Geçelim Kürtler açısından 2010 Anayasa referandumuna bakıldığı zaman kısaca Ağrı % 95,8, Bingöl %95, Siirt %95, Diyarbakır %94, Mardin %94, Hakkâri % 93, “Evet” oyu çıktı. Yine üç dönem Başbakan Tayyip Erdoğan şahsında Ak Parti İktidarına Kürtler istikrarla azımsanmayacak destek ve katkı sundular. Türkiye’de PKK ve tüm silahlı unsurlardan “Eli silahlılardan” en çok şiddet ve hiddeti gören yine ağır travmalar ve mağduriyetler yaşayanlar yine her bakımda Kürtlerdir.  

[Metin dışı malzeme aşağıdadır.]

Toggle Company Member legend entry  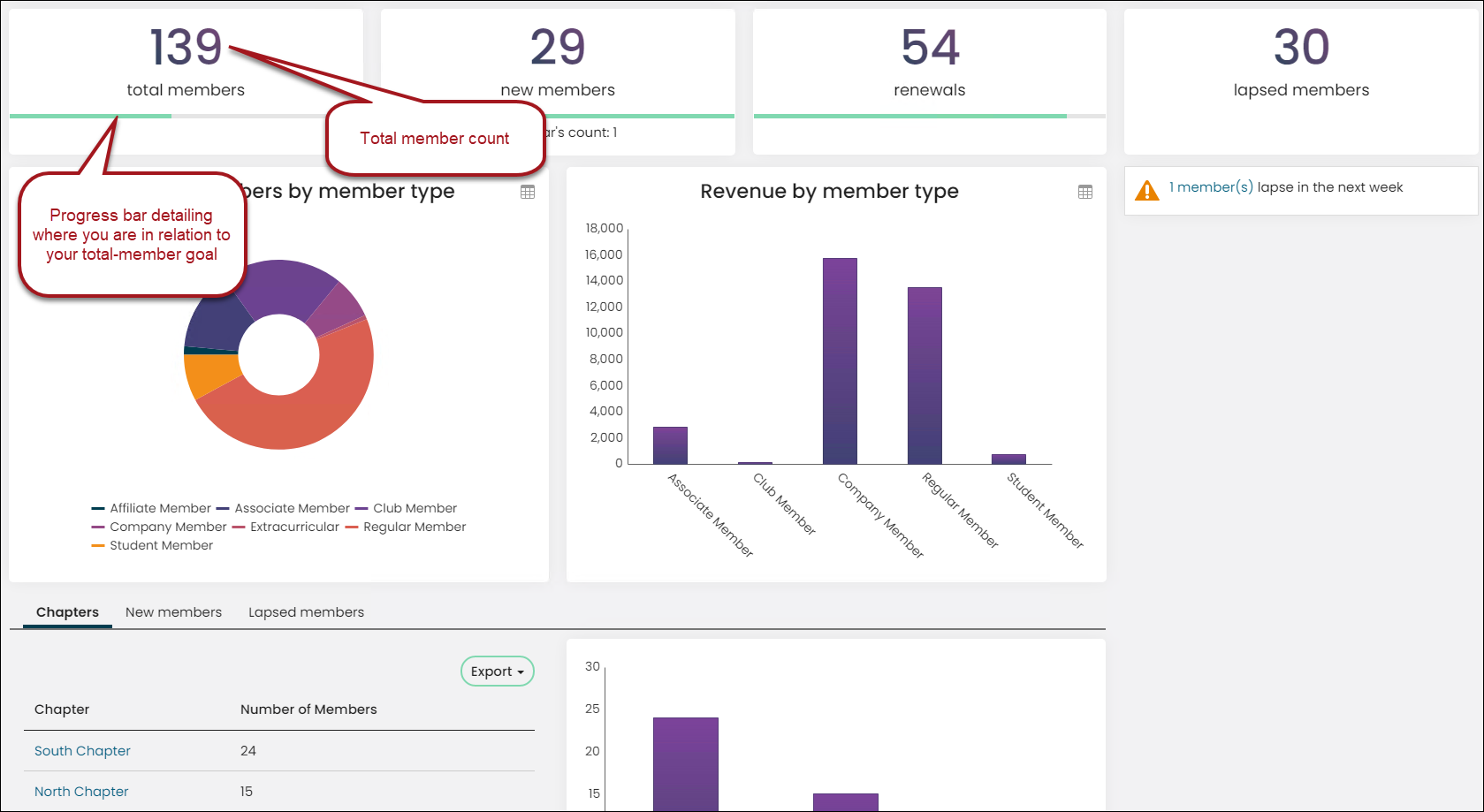pyautogui.click(x=159, y=527)
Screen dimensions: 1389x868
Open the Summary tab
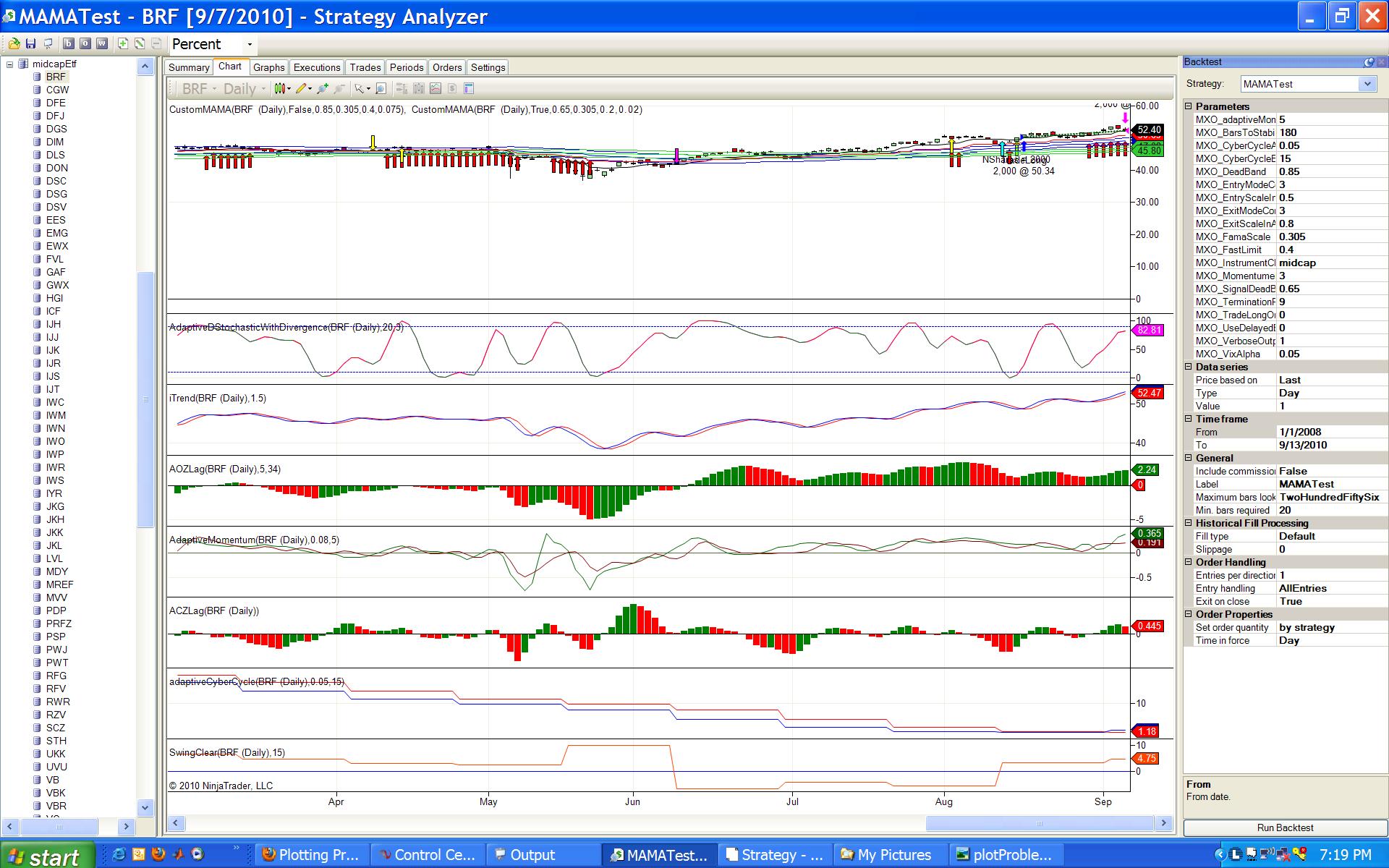tap(189, 67)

Daha önce bilinen bir meseleydi ancak son hadiselerle ayan beyan görüldü ki devlet manipülasyonu aşikâr yaptıkları bir sürü pis işlere devlet görevlileri tarafından halkı manipüle etmişler. İmam hatip mezunu dâhil üniversite öğrencisi birçok Kürt çocukları geçmişte bu tarz şer odakları tarafından dağa sürüklendiler. Başarılı bu Kürt çocuklarını dağa gönderenler aynı merkezdendi, uyguladıkları metot aynıydı. Üniversitelerde farklı önemli bölümlerde okuyan bu başarılı çocuklar aynı merkezlerden dağa gönderilip tamamı öldürüldü. 
Başbakan Tayyip Erdoğan ve Ak Parti tüm yapılan yanlışları neler yaptıklarını çok iyi biliyor ve gerçekleri yalın görüyor. Geçmişte yapılanlar kısaca halka her tür zalimliklerle baskı ve işkencelerin uygulandığını, peşinde bin bir hile ve desise ile halka ne tuzaklar kurulduğunu, vatandaşım dedikleri insanları hataya yanlışa teşvik ettiklerini, her tür manipülasyonun aleni devlet görevlileri tarafından açıkça yapıldığı nihayet herkesçe net görüldü. 
Şimdi başta Başbakan Tayyip Erdoğan şahsında Ak Partinin ve Cumhurbaşkanı Abdullah Gül ile ülkeyi yöneten tüm insanların ellerini vicdanlarına koymaları lazım gelir. Bu sorunları bir daha yaşanmayacak şekilde ülkenin gündeminden çıkarmaları gereklidir.